We have the text files that we need to diff. using standard GNU tool wdiff that is based on O(ND) Difference algorithm. But the main pain that this documents were formed from extracted text chunks.
When text chunks are extracted they have totally different order and wdiff tool picking up too many changes. Let me give an example.

Base file:

Text was extracted. Many chunks was formed and merged together.

File with extracted chunks:

| Text | Many chunks | and merged . | were extracted. | was formed | together.

Chunks are splitted by |.

The task is to find the algorithm that can reorder the chunks to get as less edits as possible.

If I reorder extracted text chunks like this:

| Text | were extracted. | Many chunks | was formed | and merged . | together.

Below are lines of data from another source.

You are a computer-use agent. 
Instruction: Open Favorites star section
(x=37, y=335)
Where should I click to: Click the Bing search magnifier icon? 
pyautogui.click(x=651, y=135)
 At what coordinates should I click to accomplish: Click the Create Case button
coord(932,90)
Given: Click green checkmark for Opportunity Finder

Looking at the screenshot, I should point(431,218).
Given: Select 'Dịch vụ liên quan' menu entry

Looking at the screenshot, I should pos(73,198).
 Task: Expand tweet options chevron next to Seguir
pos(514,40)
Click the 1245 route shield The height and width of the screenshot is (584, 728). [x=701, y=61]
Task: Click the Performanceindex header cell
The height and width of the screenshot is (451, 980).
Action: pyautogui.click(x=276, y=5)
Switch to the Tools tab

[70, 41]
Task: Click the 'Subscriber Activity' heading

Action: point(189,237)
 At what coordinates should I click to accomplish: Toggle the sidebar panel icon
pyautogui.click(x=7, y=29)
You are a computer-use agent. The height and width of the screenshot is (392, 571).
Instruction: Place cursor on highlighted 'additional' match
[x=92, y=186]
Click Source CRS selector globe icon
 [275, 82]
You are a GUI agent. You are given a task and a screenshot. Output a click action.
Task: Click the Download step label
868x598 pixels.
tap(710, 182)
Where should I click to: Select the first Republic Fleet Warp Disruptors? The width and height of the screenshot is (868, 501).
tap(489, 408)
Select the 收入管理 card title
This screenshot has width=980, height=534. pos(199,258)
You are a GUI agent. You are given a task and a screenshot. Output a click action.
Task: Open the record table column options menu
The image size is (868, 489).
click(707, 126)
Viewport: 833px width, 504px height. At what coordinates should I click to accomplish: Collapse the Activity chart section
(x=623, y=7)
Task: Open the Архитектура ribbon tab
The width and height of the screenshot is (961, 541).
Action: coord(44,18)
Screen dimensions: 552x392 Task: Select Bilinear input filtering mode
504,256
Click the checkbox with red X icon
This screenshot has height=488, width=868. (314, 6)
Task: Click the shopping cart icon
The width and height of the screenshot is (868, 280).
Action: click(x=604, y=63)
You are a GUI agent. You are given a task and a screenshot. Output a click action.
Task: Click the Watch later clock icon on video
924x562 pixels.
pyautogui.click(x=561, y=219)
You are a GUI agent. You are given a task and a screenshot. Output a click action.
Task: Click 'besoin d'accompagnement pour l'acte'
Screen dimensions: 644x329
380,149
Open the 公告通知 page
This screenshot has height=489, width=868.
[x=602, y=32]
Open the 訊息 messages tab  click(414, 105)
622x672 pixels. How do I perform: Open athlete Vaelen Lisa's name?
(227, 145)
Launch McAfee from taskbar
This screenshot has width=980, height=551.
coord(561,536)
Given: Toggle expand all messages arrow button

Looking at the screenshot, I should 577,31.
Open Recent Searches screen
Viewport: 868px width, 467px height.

there will be only a few edits.

I tried to do brute force approach like:

1) enumerate all chunks combination's for ex: 1, 2, 3; 1, 3, 2; 3, 1, 2....
1.1) Form the string from chunks
1.2) Get longest common subsequence from two strings
1.3) Save best solution, found so far

This approach takes n! * O(LCS) time, where n is the number of chunks. Can someone suggest a faster way to do this?